WHAT YOU SHOULD DO: Turn all the entries below into a numbered list, leaving out the blank lines.

STORED DATA:
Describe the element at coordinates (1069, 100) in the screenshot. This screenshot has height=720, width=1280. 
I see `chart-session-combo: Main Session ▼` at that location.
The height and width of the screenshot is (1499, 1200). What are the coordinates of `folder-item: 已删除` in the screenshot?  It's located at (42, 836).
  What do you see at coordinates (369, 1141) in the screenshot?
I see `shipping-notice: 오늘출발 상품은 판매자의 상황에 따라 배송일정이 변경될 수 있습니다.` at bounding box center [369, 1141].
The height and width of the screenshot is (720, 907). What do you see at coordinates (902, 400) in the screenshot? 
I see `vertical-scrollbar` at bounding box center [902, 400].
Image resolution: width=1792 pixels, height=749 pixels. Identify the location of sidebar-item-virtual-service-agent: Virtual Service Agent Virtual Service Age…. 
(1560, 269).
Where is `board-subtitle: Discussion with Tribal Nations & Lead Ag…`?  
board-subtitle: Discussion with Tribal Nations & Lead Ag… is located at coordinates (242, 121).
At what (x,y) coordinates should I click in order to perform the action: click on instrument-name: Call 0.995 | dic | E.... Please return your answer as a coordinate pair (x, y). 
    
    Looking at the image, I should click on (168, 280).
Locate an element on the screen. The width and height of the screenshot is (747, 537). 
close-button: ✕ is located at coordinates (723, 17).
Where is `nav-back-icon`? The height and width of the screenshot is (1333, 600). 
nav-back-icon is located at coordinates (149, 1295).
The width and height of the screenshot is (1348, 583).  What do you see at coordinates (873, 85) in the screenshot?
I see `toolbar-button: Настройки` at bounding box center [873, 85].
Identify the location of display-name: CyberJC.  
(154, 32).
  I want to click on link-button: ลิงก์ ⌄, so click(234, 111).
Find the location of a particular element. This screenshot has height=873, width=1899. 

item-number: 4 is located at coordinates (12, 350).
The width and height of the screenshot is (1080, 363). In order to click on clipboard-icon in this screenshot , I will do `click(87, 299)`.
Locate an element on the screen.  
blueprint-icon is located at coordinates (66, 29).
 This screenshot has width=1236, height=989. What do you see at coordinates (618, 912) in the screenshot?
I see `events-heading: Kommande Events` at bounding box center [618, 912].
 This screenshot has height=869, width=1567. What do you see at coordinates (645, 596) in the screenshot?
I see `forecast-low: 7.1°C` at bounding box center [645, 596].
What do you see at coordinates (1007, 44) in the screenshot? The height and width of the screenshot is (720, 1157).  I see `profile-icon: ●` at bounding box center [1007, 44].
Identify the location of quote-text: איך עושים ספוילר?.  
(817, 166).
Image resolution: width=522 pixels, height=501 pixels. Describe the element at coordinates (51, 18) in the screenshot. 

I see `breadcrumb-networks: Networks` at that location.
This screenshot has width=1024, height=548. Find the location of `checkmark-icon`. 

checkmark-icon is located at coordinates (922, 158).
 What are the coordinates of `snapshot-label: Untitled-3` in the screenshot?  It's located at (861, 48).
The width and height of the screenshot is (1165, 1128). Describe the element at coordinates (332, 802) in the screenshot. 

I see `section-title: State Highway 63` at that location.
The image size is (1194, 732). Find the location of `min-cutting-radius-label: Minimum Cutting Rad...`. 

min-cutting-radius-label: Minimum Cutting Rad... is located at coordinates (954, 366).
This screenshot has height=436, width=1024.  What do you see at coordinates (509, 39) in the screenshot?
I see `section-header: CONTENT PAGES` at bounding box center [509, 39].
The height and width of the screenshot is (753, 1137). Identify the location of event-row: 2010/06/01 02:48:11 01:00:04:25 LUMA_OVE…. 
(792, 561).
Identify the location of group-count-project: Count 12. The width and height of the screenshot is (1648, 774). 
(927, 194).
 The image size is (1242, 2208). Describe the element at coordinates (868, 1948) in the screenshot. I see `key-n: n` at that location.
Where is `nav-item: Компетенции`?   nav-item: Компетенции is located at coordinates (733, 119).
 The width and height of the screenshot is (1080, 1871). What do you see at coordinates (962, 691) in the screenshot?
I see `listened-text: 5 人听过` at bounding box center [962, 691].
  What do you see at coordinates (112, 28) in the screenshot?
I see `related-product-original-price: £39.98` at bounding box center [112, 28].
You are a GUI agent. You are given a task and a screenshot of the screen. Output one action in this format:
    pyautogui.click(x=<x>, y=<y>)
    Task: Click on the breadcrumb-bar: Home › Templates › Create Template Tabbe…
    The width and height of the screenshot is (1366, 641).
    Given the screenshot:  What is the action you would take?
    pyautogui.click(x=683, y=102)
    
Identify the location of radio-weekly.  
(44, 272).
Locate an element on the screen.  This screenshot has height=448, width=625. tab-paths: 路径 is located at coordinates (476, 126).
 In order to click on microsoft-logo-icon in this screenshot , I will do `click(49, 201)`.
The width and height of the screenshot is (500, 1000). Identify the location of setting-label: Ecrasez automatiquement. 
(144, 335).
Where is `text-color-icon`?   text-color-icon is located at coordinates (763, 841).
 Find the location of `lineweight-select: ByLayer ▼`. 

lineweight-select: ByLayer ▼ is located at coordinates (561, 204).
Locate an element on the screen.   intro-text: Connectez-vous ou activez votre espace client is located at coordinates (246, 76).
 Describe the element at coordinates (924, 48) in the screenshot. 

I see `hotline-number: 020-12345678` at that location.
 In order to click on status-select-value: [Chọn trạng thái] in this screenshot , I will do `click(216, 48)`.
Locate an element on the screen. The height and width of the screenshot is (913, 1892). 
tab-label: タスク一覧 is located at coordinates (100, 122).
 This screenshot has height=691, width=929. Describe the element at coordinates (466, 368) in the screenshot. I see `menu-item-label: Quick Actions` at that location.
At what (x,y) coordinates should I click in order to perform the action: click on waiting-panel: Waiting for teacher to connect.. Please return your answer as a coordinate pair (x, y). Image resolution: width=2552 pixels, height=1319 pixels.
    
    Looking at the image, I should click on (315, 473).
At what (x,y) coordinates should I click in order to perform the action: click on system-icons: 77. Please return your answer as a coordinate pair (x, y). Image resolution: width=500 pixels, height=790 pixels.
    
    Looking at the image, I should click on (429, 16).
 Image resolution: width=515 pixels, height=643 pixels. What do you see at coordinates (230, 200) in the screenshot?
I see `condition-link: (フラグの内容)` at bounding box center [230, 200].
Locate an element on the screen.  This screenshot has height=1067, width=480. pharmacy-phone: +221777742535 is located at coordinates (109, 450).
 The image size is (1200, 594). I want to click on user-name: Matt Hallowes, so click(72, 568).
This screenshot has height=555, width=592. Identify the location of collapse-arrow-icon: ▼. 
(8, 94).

SOLUTION:
1. Describe the element at coordinates (1069, 100) in the screenshot. This screenshot has height=720, width=1280. 
2. I see `chart-session-combo: Main Session ▼` at that location.
3. The height and width of the screenshot is (1499, 1200). What are the coordinates of `folder-item: 已删除` in the screenshot?  It's located at (42, 836).
4.   What do you see at coordinates (369, 1141) in the screenshot?
5. I see `shipping-notice: 오늘출발 상품은 판매자의 상황에 따라 배송일정이 변경될 수 있습니다.` at bounding box center [369, 1141].
6. The height and width of the screenshot is (720, 907). What do you see at coordinates (902, 400) in the screenshot? 
7. I see `vertical-scrollbar` at bounding box center [902, 400].
8. Image resolution: width=1792 pixels, height=749 pixels. Identify the location of sidebar-item-virtual-service-agent: Virtual Service Agent Virtual Service Age…. 
9. (1560, 269).
10. Where is `board-subtitle: Discussion with Tribal Nations & Lead Ag…`?  
11. board-subtitle: Discussion with Tribal Nations & Lead Ag… is located at coordinates (242, 121).
12. At what (x,y) coordinates should I click in order to perform the action: click on instrument-name: Call 0.995 | dic | E.... Please return your answer as a coordinate pair (x, y). 
13.     Looking at the image, I should click on (168, 280).
14. Locate an element on the screen. The width and height of the screenshot is (747, 537). 
15. close-button: ✕ is located at coordinates (723, 17).
16. Where is `nav-back-icon`? The height and width of the screenshot is (1333, 600). 
17. nav-back-icon is located at coordinates (149, 1295).
18. The width and height of the screenshot is (1348, 583).  What do you see at coordinates (873, 85) in the screenshot?
19. I see `toolbar-button: Настройки` at bounding box center [873, 85].
20. Identify the location of display-name: CyberJC.  
21. (154, 32).
22.   I want to click on link-button: ลิงก์ ⌄, so click(234, 111).
23. Find the location of a particular element. This screenshot has height=873, width=1899. 
24. item-number: 4 is located at coordinates (12, 350).
25. The width and height of the screenshot is (1080, 363). In order to click on clipboard-icon in this screenshot , I will do `click(87, 299)`.
26. Locate an element on the screen.  
27. blueprint-icon is located at coordinates (66, 29).
28.  This screenshot has width=1236, height=989. What do you see at coordinates (618, 912) in the screenshot?
29. I see `events-heading: Kommande Events` at bounding box center [618, 912].
30.  This screenshot has height=869, width=1567. What do you see at coordinates (645, 596) in the screenshot?
31. I see `forecast-low: 7.1°C` at bounding box center [645, 596].
32. What do you see at coordinates (1007, 44) in the screenshot? The height and width of the screenshot is (720, 1157).  I see `profile-icon: ●` at bounding box center [1007, 44].
33. Identify the location of quote-text: איך עושים ספוילר?.  
34. (817, 166).
35. Image resolution: width=522 pixels, height=501 pixels. Describe the element at coordinates (51, 18) in the screenshot. 
36. I see `breadcrumb-networks: Networks` at that location.
37. This screenshot has width=1024, height=548. Find the location of `checkmark-icon`. 
38. checkmark-icon is located at coordinates (922, 158).
39.  What are the coordinates of `snapshot-label: Untitled-3` in the screenshot?  It's located at (861, 48).
40. The width and height of the screenshot is (1165, 1128). Describe the element at coordinates (332, 802) in the screenshot. 
41. I see `section-title: State Highway 63` at that location.
42. The image size is (1194, 732). Find the location of `min-cutting-radius-label: Minimum Cutting Rad...`. 
43. min-cutting-radius-label: Minimum Cutting Rad... is located at coordinates (954, 366).
44. This screenshot has height=436, width=1024.  What do you see at coordinates (509, 39) in the screenshot?
45. I see `section-header: CONTENT PAGES` at bounding box center [509, 39].
46. The height and width of the screenshot is (753, 1137). Identify the location of event-row: 2010/06/01 02:48:11 01:00:04:25 LUMA_OVE…. 
47. (792, 561).
48. Identify the location of group-count-project: Count 12. The width and height of the screenshot is (1648, 774). 
49. (927, 194).
50.  The image size is (1242, 2208). Describe the element at coordinates (868, 1948) in the screenshot. I see `key-n: n` at that location.
51. Where is `nav-item: Компетенции`?   nav-item: Компетенции is located at coordinates (733, 119).
52.  The width and height of the screenshot is (1080, 1871). What do you see at coordinates (962, 691) in the screenshot?
53. I see `listened-text: 5 人听过` at bounding box center [962, 691].
54.   What do you see at coordinates (112, 28) in the screenshot?
55. I see `related-product-original-price: £39.98` at bounding box center [112, 28].
56. You are a GUI agent. You are given a task and a screenshot of the screen. Output one action in this format:
57.     pyautogui.click(x=<x>, y=<y>)
58.     Task: Click on the breadcrumb-bar: Home › Templates › Create Template Tabbe…
59.     The width and height of the screenshot is (1366, 641).
60.     Given the screenshot:  What is the action you would take?
61.     pyautogui.click(x=683, y=102)
62. Identify the location of radio-weekly.  
63. (44, 272).
64. Locate an element on the screen.  This screenshot has height=448, width=625. tab-paths: 路径 is located at coordinates (476, 126).
65.  In order to click on microsoft-logo-icon in this screenshot , I will do `click(49, 201)`.
66. The width and height of the screenshot is (500, 1000). Identify the location of setting-label: Ecrasez automatiquement. 
67. (144, 335).
68. Where is `text-color-icon`?   text-color-icon is located at coordinates (763, 841).
69.  Find the location of `lineweight-select: ByLayer ▼`. 
70. lineweight-select: ByLayer ▼ is located at coordinates (561, 204).
71. Locate an element on the screen.   intro-text: Connectez-vous ou activez votre espace client is located at coordinates (246, 76).
72.  Describe the element at coordinates (924, 48) in the screenshot. 
73. I see `hotline-number: 020-12345678` at that location.
74.  In order to click on status-select-value: [Chọn trạng thái] in this screenshot , I will do `click(216, 48)`.
75. Locate an element on the screen. The height and width of the screenshot is (913, 1892). 
76. tab-label: タスク一覧 is located at coordinates (100, 122).
77.  This screenshot has height=691, width=929. Describe the element at coordinates (466, 368) in the screenshot. I see `menu-item-label: Quick Actions` at that location.
78. At what (x,y) coordinates should I click in order to perform the action: click on waiting-panel: Waiting for teacher to connect.. Please return your answer as a coordinate pair (x, y). Image resolution: width=2552 pixels, height=1319 pixels.
79.     Looking at the image, I should click on (315, 473).
80. At what (x,y) coordinates should I click in order to perform the action: click on system-icons: 77. Please return your answer as a coordinate pair (x, y). Image resolution: width=500 pixels, height=790 pixels.
81.     Looking at the image, I should click on (429, 16).
82.  Image resolution: width=515 pixels, height=643 pixels. What do you see at coordinates (230, 200) in the screenshot?
83. I see `condition-link: (フラグの内容)` at bounding box center [230, 200].
84. Locate an element on the screen.  This screenshot has height=1067, width=480. pharmacy-phone: +221777742535 is located at coordinates (109, 450).
85.  The image size is (1200, 594). I want to click on user-name: Matt Hallowes, so click(72, 568).
86. This screenshot has height=555, width=592. Identify the location of collapse-arrow-icon: ▼. 
87. (8, 94).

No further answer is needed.